Però quella bambina non vuole concepirla nel suo grembo, non ha intenzione correre il rischio di partorire un altro maschio. Vuole una femmina, a tutti i costi. Così decide di provare ad adottarla e tenta di convincere il marito Rino, che però si ritrae, opponendosi con veemenza. Ma Jasmine, col suo carattere, potrà mai accettare un no come risposta?

“Vittoria”, critica

Scritto e diretto interamente da Alessandro Cassigoli e Casey Kauffman che, dopo “Californie” e “Butterfly”, collaborano per la terza volta insieme dando vita a “Vittoria”, un lungometraggio che viaggia a metà tra finzione e documentario. Presentato il 30 agosto scorso nella sezione Orizzonti Extra all’81ª Mostra Internazionale d’Arte Cinematografica di Venezia, poi uscito nelle sale italiane il 3 ottobre, il film narra la vera storia di Marilena e di Rino che nel 2016 intrapresero il loro complicato cammino nel mondo delle adozioni internazionali. Con non poche difficoltà riuscirono in seguito ad adottare in Bielorussia la tanto desiderata figlia femmina, di nome Vittoria. Gli attori-non attori di questo lungometraggio sono anche i protagonisti della vicenda originaria, raccontata come fosse un reale estratto della quotidianità di chi quelle giornate le ha vissute davvero. Nonostante il cast non sia formato da professionisti del settore, devo dire che le capacità interpretative non sono risultate affatto carenti.

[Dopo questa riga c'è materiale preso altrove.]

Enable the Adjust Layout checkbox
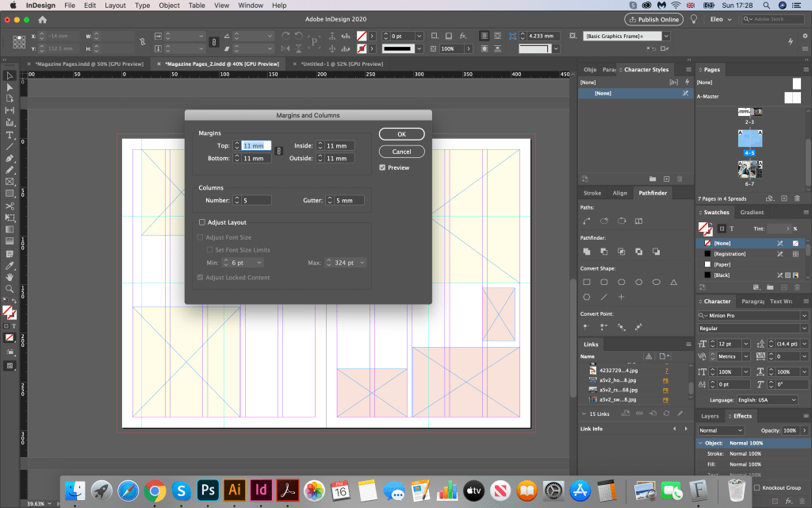This screenshot has width=812, height=508. coord(202,223)
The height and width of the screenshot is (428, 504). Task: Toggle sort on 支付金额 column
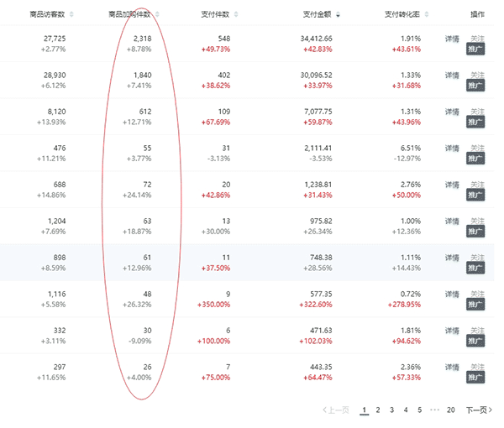pos(339,14)
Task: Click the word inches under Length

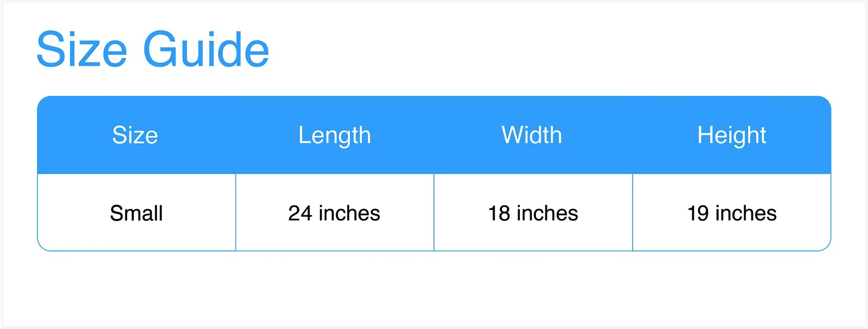Action: (x=349, y=213)
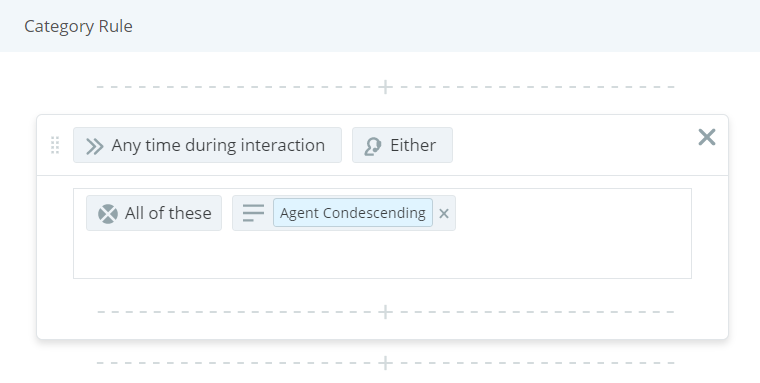
Task: Click the plus beneath the condition box inside the card
Action: (385, 312)
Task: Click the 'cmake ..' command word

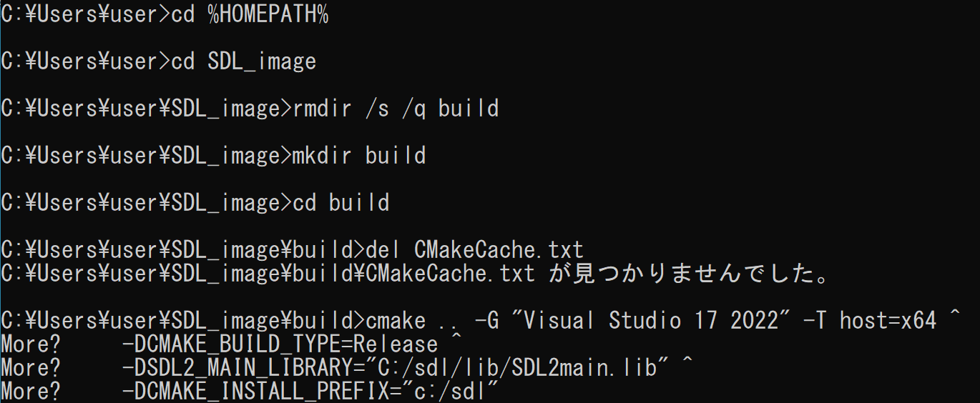Action: [413, 321]
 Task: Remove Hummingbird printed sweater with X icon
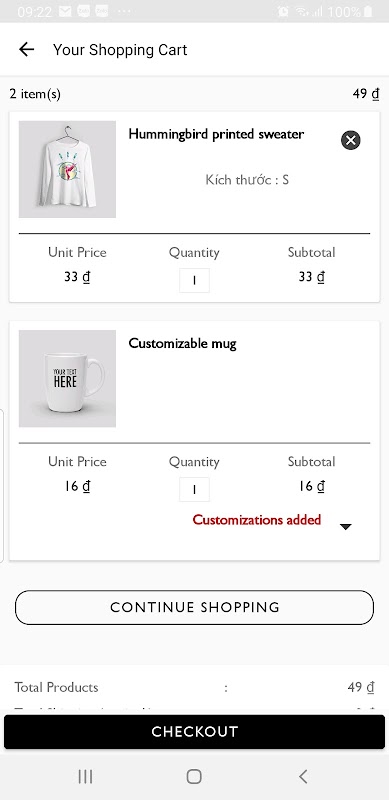(x=351, y=140)
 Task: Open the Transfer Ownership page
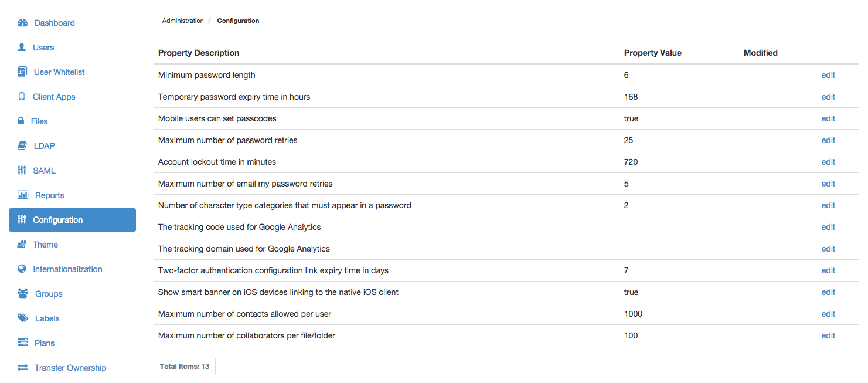70,368
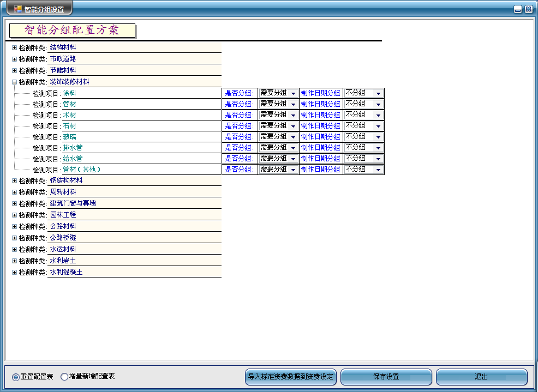Screen dimensions: 538x392
Task: Select the 增量新增配置表 radio button
Action: pyautogui.click(x=64, y=377)
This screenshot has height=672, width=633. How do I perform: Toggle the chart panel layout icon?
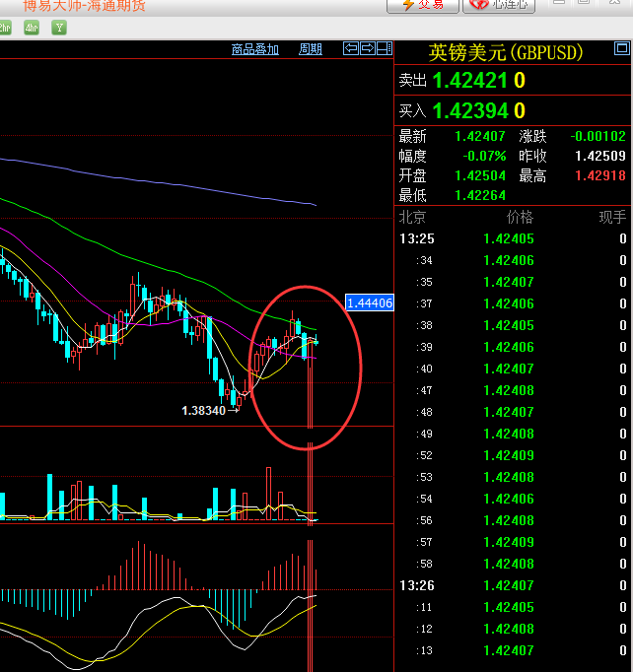(x=384, y=48)
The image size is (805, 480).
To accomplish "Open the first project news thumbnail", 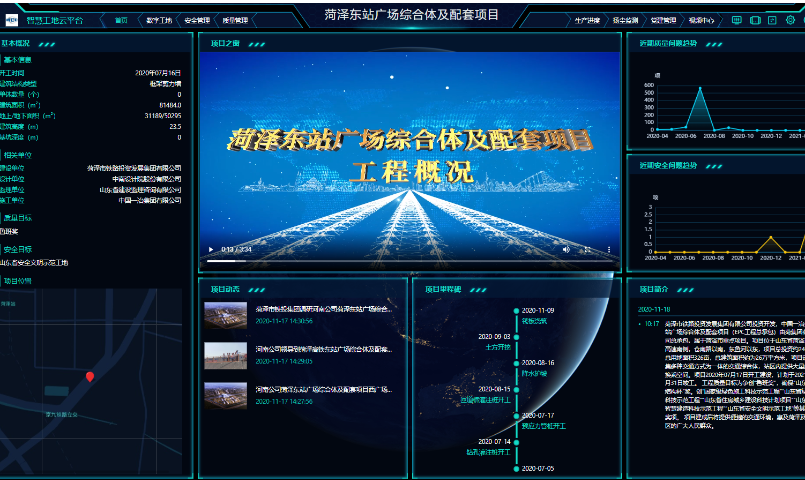I will point(225,315).
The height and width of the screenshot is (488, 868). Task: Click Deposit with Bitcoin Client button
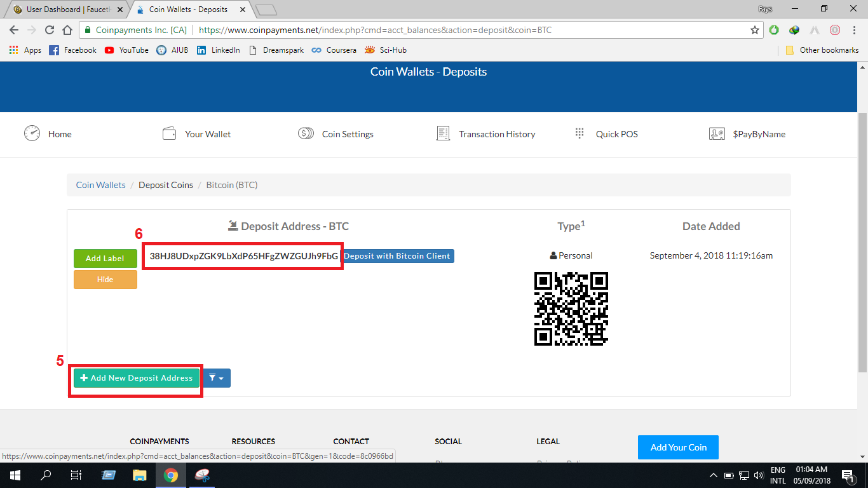click(397, 256)
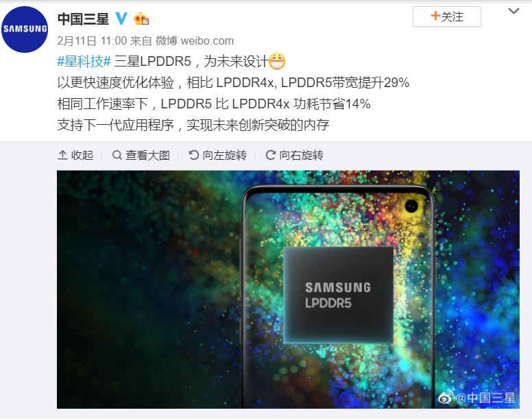The image size is (532, 419).
Task: Click the blue V verified badge
Action: point(121,19)
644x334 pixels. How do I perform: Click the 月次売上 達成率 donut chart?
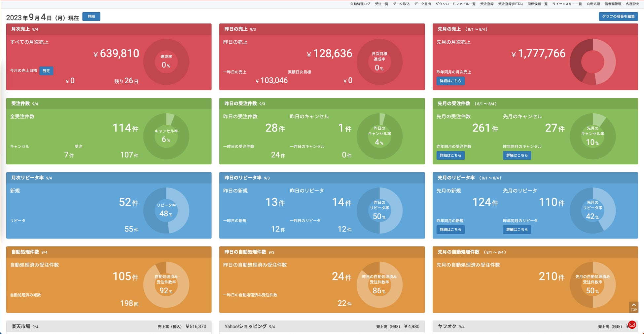pos(166,62)
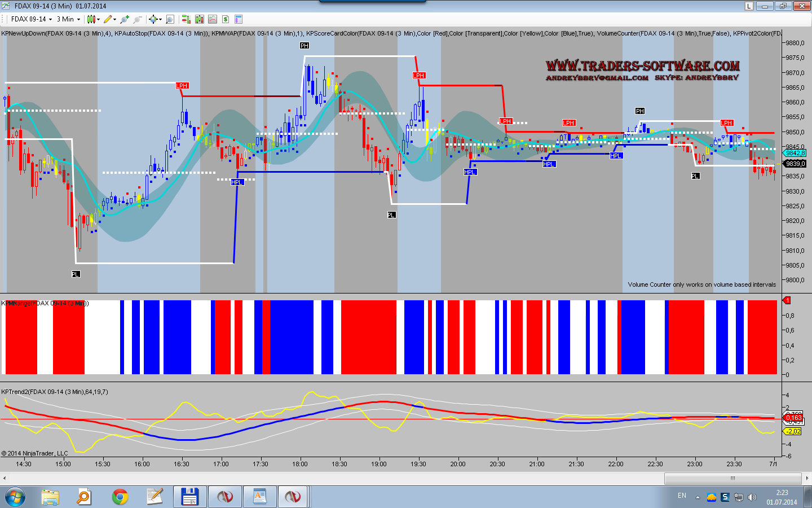This screenshot has width=812, height=508.
Task: Open the Data Box magnifier icon
Action: point(170,19)
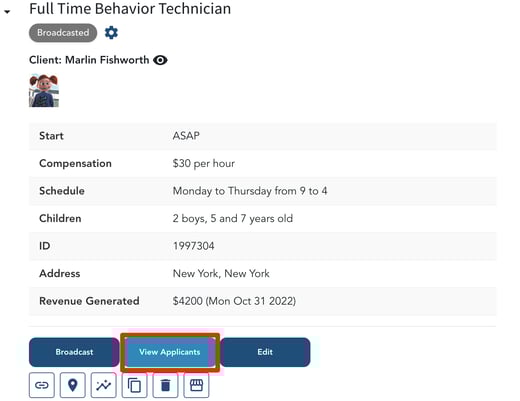Click the job ID 1997304
This screenshot has width=520, height=401.
[193, 246]
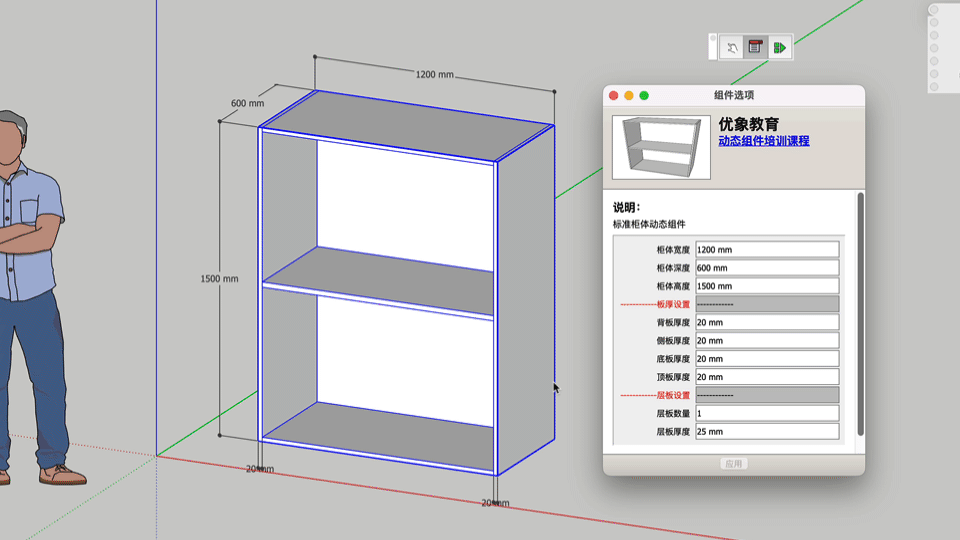Click the 底板厚度 value box
Viewport: 960px width, 540px height.
(x=766, y=359)
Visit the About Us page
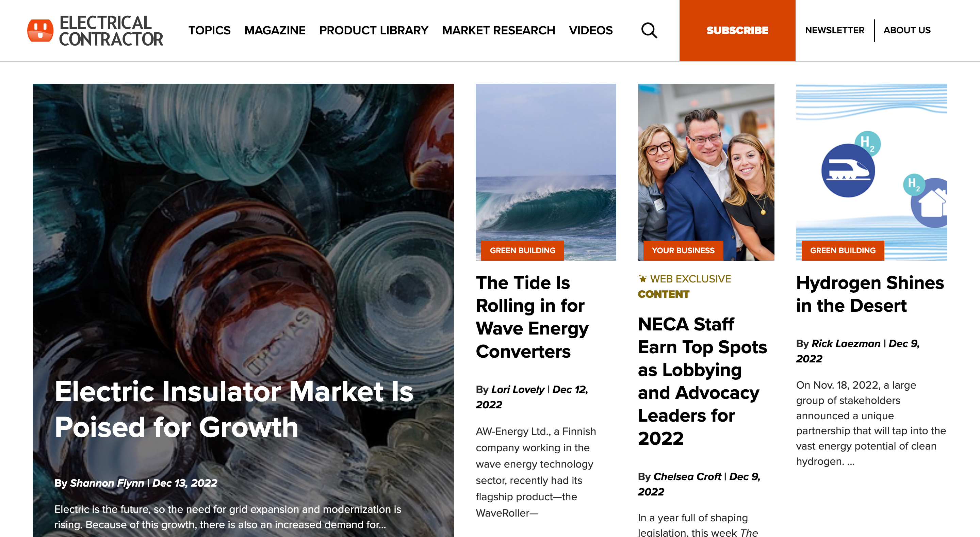The width and height of the screenshot is (980, 537). coord(907,30)

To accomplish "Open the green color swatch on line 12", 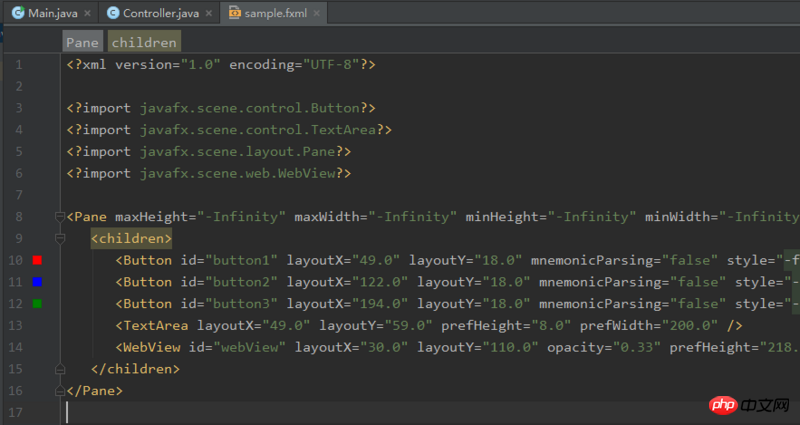I will pyautogui.click(x=37, y=304).
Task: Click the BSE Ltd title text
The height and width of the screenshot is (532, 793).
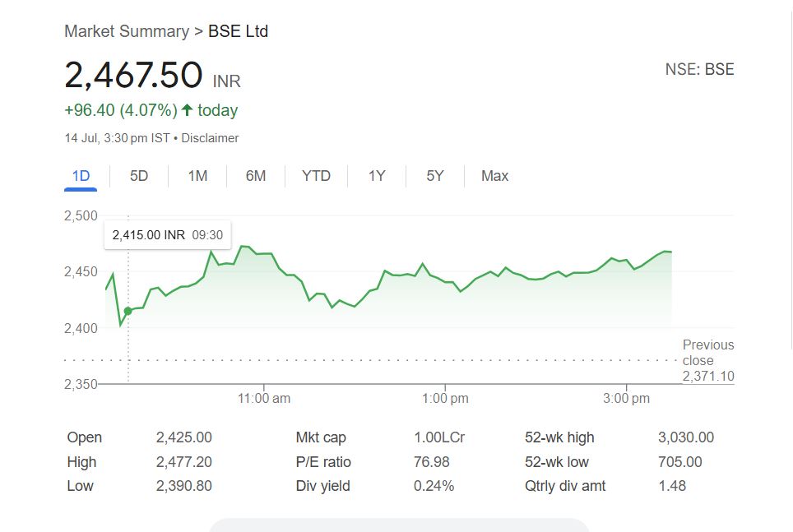Action: pos(238,31)
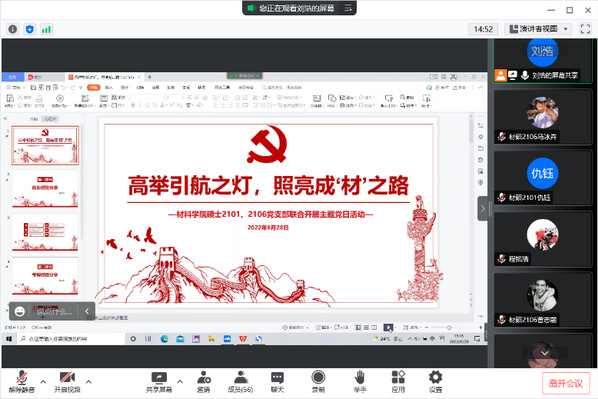Turn on camera with 开启视频
The height and width of the screenshot is (399, 598).
[67, 382]
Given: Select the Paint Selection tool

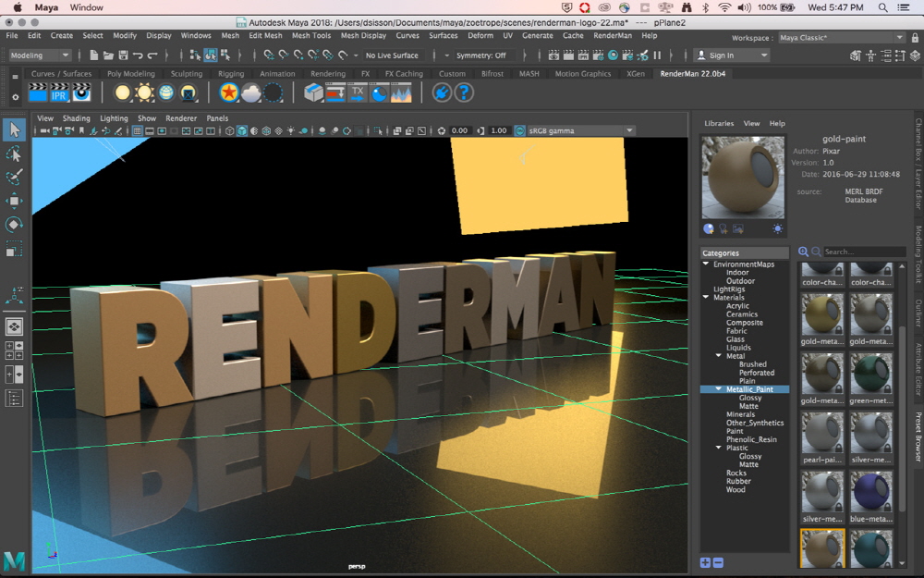Looking at the screenshot, I should (x=15, y=177).
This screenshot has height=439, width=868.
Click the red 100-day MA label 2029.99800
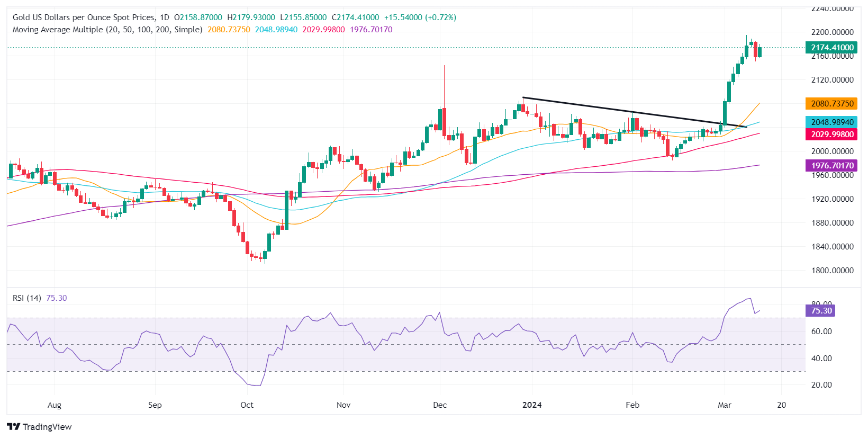pyautogui.click(x=832, y=135)
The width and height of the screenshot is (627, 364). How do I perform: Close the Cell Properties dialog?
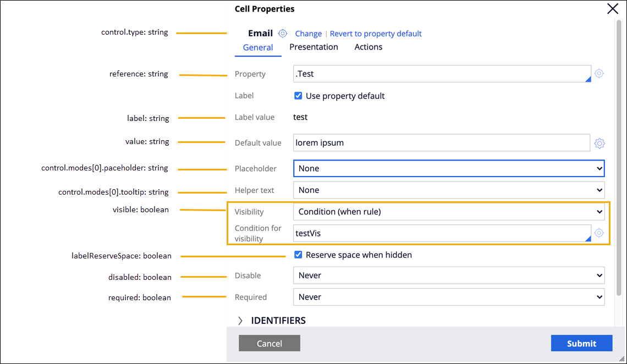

“Vittoria” è un tuffo nel mare della burocrazia che affligge chi si accosta al settore delle adozioni, mostrandoci non soltanto l’iter, a tratti assurdo, da seguire per poter diventare genitori di un bambino già nato, ma anche il difficile impatto emotivo che spesso scoraggia chi si addentra in un sistema tanto delicato quanto estenuante. Il finale, delicato e commovente, ti fa innamorare del coprotagonista Rino facendoti riscoprire un dolcissimo amore per la figura paterna. Mio malgrado ho riscontrato però qualche piccola lacuna di regia e sceneggiatura qui e là, che durante la narrazione fa perdere un po’ di efficacia e di intensità al film. Per questo motivo, tre stelle su cinque.